In June 2011, temporary reception centers were set up in each camp to implement medical screening and provide food and essential items to the newly arrived refugees. In September 2011, the capacity for registration in Ifo camp was increased so that refugees could be fully registered when they arrived. The system, though complex, at least provided new arrivals with access to full registration on the same day of arrival. Since the October kidnapping of two MSF staff members, however, there has been no official registration in the camps.

In August 2011, the shelter situation was markedly improved by the opening of the Ifo 2 West and East camps. Cambios, a new camp in Fafi district with space for more than 180,000 people, was planned as well, but as of today basic services in the Ifo 2 West and East extensions are still under construction, and Cambios only hosts 12,000 refugees. Since the beginning of February, only 60,000 refugees in total have been relocated. 

Families arriving in Dadaab are currently forced to choose between settling on the camps’ outskirts,  sharing overcrowded accommodations with refugees living in the “old” camps,or living in the new camps that are not fully operational and are equipped with only the most basic services. 

The deteriorating security situation in the Dadaab area affects both refugees and humanitarian workers. Today the capacity of humanitarian actors to protect and assist newly arriving refugees is significantly lower than it was in 2011.

Conclusion

Since returning to Dadaab in 2009 to take over health care in the Dagahaley camp, MSF has repeatedly spoken out about the refugees’ desperate living conditions and their need for humanitarian aid, protection, and dignity.

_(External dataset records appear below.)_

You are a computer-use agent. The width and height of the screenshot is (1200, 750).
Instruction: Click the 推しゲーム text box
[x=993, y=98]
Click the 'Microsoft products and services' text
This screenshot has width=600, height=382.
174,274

In July 2011, as a result of public awareness and media attention on Dadaab, the dire situation of refugees started to improve. There was a positive response from the international community and aid organizations and assistance to both the people living in the camps and refugees on the outskirts was increased.

Unfortunately, since October 2011 the situation has changed. Humanitarian aid has been scaled down, and all registration of new arrivals has stopped. The deterioration of the security situation in the area threatens to reverse all the positive gains. Dadaab is still an emergency situation

The refugees living in Dadaab—and others on their way—need the continuous support of the UNHCR, the Kenyan government, and humanitarian organizations to survive. It is the responsibility of these decision makers to find solutions to reverse the current trends in the camps. If conditions in the camps do not improve, refugees risk becoming victims of the system that should be assisting them.

Refugees need immediate protection and care while living in the Dadaab camps. While longer-term solutions should be considered, today’s reality is that hundred of thousands of refugees depend on the aid system and the host government to ensure that their human rights are respected.

Until this happens, the health of the refugees will continue to deteriorate with mortal consequences, and aid organizations will be powerless to do anything but watch.